## WORK INSTRUCTION
This exercise asks for an exact copy of every entry below, with pictures omitted.

____ DATA FOR PROCESSING

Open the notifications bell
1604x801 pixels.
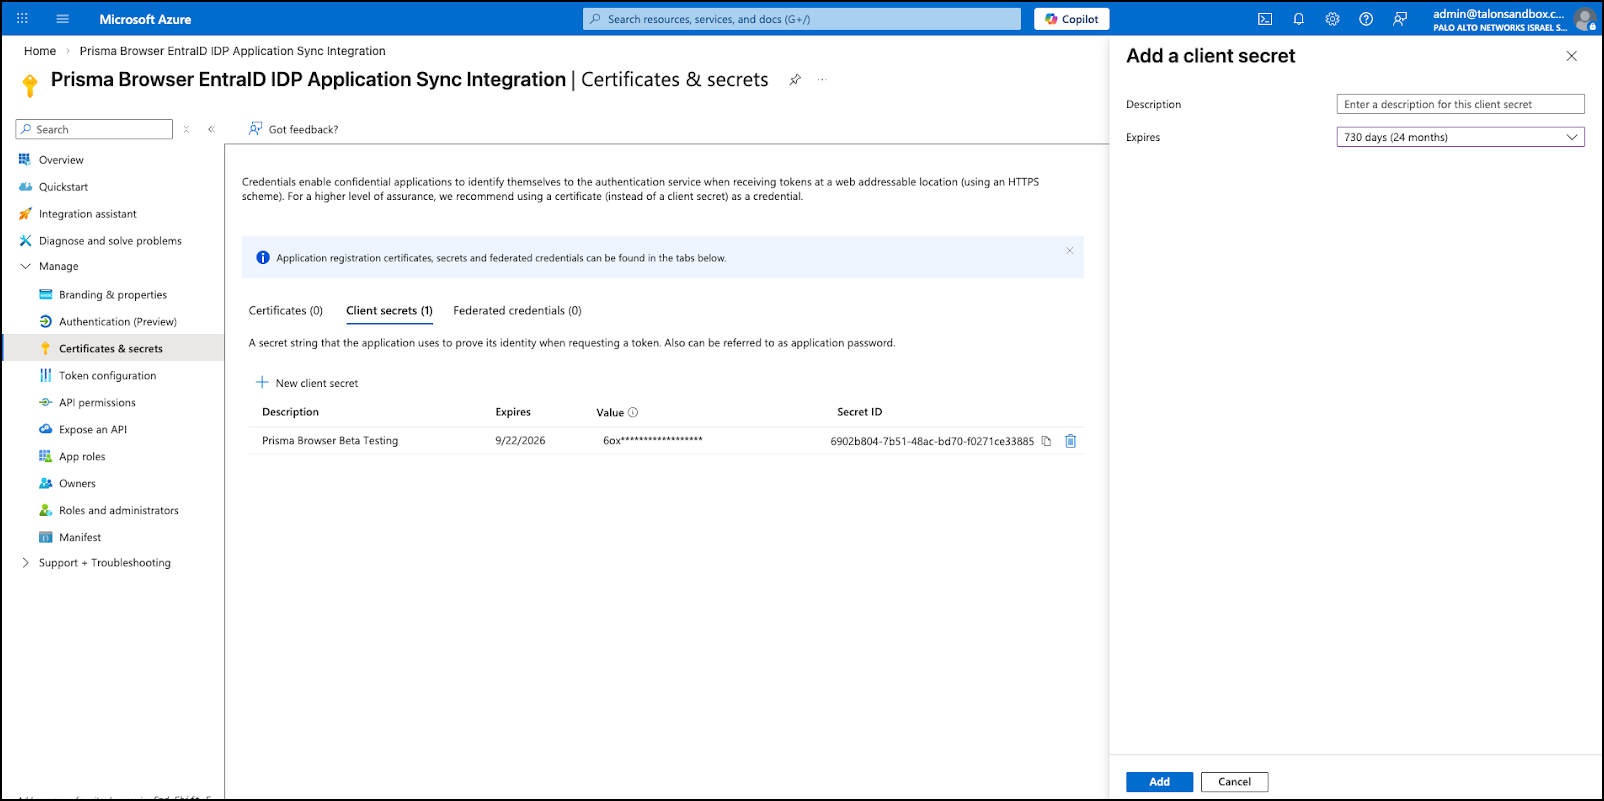(1298, 19)
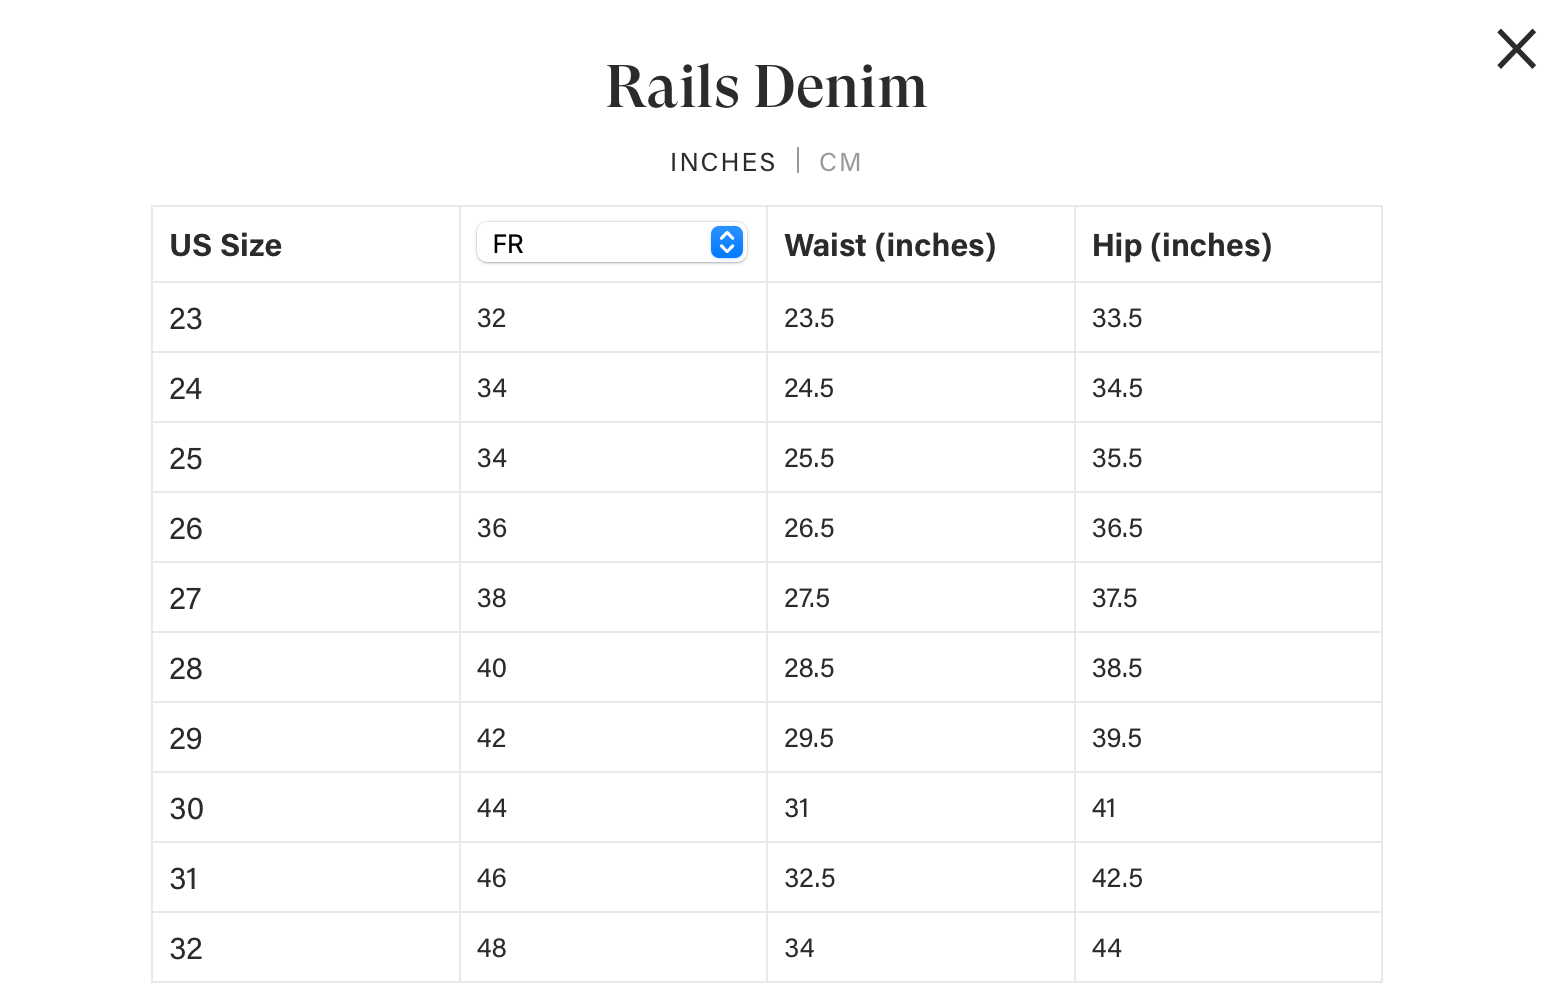Image resolution: width=1550 pixels, height=992 pixels.
Task: Select US size 26 cell
Action: [186, 529]
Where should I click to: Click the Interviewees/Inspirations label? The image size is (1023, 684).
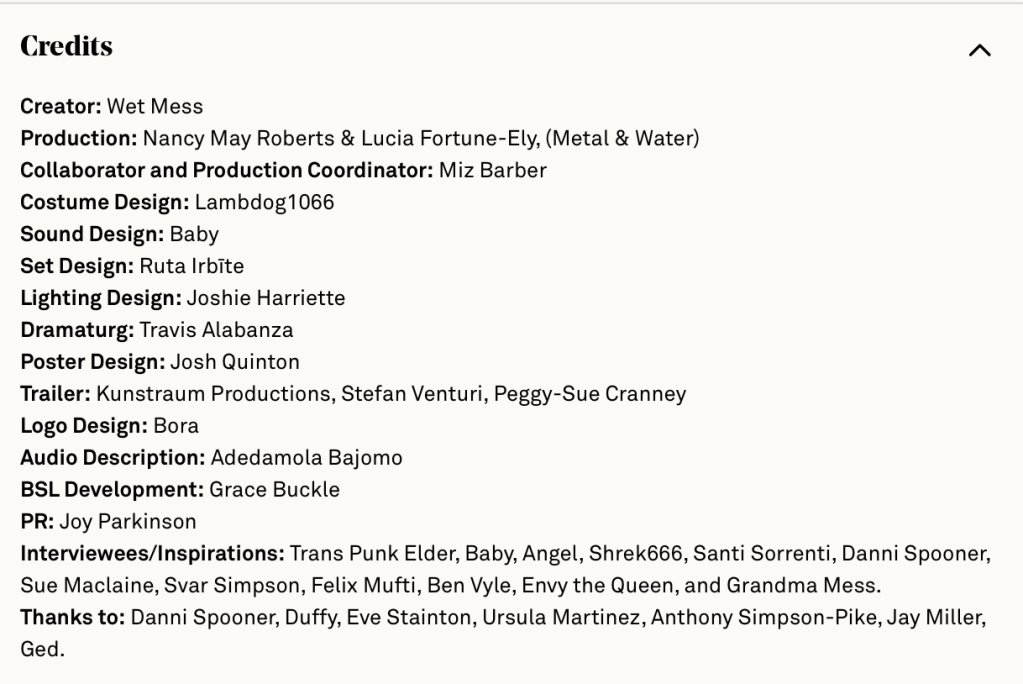[152, 554]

________

## YOUR SOLUTION
Open the notifications bell
1604x801 pixels.
(1298, 19)
Image resolution: width=1550 pixels, height=992 pixels.
Task: Select US size 26 cell
Action: [186, 529]
Where should I click to: Click the Interviewees/Inspirations label? The image size is (1023, 684).
[152, 554]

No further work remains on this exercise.